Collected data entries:
========
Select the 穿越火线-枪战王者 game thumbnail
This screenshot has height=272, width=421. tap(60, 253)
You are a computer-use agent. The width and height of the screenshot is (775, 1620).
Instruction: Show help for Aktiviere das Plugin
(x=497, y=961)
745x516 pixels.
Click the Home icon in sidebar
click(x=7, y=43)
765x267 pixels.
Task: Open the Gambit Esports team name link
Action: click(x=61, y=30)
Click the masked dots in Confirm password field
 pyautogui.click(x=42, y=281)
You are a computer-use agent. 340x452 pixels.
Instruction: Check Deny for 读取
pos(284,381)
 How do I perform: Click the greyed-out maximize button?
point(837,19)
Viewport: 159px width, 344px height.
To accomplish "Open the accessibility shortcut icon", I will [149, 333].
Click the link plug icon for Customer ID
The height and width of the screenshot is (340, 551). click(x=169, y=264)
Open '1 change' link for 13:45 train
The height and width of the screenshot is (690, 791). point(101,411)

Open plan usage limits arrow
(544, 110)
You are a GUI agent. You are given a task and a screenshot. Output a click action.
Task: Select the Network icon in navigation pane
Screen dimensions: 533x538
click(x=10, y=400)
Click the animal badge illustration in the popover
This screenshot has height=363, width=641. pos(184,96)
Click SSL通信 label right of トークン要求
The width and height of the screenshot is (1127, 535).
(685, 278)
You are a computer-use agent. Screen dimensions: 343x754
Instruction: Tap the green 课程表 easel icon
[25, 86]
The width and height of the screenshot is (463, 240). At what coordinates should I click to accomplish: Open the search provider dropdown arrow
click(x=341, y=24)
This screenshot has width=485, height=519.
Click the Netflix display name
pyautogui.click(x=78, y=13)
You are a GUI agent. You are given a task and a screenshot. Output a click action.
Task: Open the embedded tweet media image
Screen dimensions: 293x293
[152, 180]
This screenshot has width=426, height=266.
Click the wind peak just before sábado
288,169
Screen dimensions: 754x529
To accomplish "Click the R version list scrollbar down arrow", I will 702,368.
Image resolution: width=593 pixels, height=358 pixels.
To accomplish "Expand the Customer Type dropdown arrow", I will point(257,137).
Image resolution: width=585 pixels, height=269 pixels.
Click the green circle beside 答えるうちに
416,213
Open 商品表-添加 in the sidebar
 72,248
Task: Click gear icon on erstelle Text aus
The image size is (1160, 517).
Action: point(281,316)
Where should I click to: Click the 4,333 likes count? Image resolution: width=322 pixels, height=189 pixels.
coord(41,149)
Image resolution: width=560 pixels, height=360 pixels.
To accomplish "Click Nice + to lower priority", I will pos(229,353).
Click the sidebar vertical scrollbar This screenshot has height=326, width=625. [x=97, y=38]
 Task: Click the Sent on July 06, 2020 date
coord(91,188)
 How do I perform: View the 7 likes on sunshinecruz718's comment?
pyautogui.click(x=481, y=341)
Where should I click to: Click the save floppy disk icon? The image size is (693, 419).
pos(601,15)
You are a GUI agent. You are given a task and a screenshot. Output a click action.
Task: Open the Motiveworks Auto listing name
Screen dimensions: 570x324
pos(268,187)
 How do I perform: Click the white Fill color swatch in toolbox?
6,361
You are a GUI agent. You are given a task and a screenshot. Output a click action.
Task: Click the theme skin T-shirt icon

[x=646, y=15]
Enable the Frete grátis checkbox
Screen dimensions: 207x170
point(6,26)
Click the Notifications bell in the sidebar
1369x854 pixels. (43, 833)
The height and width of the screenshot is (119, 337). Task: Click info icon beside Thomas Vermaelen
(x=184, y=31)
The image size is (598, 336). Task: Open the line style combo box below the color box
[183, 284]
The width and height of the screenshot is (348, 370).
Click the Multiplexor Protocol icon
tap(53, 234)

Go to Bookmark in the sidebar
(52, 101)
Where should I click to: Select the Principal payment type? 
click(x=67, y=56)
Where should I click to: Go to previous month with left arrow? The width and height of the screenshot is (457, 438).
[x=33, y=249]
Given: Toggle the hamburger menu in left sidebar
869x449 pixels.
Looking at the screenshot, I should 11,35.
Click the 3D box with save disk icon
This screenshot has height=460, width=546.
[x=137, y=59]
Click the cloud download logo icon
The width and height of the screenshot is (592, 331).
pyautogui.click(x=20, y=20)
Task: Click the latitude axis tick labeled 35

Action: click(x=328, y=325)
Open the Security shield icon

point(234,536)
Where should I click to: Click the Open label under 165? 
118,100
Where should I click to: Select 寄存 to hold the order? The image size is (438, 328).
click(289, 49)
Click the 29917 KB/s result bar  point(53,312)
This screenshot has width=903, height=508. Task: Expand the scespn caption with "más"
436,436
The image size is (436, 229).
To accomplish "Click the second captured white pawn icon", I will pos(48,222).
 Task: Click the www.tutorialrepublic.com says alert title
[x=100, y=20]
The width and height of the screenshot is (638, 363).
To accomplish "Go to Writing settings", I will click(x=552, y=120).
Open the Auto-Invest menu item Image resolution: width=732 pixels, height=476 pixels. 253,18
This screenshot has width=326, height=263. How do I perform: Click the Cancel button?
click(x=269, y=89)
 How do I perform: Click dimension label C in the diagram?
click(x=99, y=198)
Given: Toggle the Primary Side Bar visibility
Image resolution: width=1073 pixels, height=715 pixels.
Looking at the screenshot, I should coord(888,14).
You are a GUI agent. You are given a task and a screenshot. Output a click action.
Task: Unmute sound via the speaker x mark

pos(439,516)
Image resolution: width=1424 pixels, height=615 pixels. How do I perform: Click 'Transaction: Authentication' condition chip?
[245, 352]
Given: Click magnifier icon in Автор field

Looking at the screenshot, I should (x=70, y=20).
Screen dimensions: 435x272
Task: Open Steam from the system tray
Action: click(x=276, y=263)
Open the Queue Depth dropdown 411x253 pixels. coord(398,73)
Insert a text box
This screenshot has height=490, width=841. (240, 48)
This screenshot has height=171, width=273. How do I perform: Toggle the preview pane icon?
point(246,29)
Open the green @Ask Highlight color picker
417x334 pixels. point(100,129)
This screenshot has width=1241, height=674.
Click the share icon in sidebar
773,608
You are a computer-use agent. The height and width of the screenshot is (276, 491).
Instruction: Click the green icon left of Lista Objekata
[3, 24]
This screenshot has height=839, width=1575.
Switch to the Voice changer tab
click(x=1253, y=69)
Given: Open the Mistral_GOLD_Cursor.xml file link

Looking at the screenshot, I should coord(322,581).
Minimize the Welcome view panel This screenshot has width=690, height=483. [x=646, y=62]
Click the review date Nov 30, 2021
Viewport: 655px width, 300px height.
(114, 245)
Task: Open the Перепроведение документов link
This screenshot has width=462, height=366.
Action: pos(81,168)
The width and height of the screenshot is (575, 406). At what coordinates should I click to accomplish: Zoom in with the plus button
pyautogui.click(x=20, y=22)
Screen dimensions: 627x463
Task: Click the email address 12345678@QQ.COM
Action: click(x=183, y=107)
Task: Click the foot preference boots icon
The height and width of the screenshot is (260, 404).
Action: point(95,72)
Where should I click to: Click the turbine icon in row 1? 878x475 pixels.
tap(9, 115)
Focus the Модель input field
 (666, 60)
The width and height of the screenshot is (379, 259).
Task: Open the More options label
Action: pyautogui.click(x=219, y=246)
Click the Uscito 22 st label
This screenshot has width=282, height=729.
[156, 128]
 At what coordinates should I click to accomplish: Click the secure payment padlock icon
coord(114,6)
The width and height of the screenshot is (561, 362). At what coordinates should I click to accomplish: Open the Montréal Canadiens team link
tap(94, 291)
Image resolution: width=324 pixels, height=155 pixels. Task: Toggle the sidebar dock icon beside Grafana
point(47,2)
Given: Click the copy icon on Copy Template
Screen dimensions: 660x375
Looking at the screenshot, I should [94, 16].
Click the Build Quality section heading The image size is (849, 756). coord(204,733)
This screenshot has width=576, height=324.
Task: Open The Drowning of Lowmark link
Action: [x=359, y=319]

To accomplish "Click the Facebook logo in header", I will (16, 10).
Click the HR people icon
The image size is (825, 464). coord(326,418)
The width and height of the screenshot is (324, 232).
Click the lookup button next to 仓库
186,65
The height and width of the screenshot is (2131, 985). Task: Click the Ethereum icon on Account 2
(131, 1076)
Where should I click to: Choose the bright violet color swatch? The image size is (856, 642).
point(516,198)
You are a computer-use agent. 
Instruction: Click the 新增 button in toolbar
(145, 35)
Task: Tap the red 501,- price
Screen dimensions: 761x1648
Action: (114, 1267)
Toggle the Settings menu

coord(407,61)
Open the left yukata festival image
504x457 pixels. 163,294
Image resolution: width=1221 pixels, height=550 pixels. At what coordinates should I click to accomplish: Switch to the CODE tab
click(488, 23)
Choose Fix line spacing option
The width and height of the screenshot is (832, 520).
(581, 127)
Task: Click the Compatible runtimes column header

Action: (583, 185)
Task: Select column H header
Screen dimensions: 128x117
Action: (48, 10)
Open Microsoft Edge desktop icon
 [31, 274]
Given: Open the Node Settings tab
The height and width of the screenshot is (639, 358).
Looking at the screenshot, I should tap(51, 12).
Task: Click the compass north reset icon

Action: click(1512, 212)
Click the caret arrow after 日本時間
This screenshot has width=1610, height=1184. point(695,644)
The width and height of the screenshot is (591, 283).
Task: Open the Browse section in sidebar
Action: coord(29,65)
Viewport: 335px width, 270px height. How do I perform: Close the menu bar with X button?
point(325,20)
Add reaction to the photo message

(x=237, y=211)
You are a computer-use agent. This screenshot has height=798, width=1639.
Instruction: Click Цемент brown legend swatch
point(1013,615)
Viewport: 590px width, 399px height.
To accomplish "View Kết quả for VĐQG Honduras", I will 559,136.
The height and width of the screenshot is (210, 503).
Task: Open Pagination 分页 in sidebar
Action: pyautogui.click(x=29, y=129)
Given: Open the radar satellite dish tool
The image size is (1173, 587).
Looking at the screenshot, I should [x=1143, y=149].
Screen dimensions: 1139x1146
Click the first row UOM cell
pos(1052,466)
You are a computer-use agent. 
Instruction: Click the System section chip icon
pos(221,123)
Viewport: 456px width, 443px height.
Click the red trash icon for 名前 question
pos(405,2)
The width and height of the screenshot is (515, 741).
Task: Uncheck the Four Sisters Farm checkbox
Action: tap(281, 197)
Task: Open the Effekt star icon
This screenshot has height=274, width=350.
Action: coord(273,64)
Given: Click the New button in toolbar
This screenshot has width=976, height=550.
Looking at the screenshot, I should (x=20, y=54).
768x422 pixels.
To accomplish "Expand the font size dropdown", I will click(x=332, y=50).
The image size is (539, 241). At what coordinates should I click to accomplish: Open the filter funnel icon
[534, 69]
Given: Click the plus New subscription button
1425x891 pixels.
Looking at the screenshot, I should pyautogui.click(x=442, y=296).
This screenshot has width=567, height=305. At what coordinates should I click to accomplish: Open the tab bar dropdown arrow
========
Every line above in which the word "scrollbar" occurs is to be copied.

Solution for this exercise:
To accomplish "Click the R version list scrollbar down arrow", I will 702,368.
Click the sidebar vertical scrollbar This screenshot has height=326, width=625. [x=97, y=38]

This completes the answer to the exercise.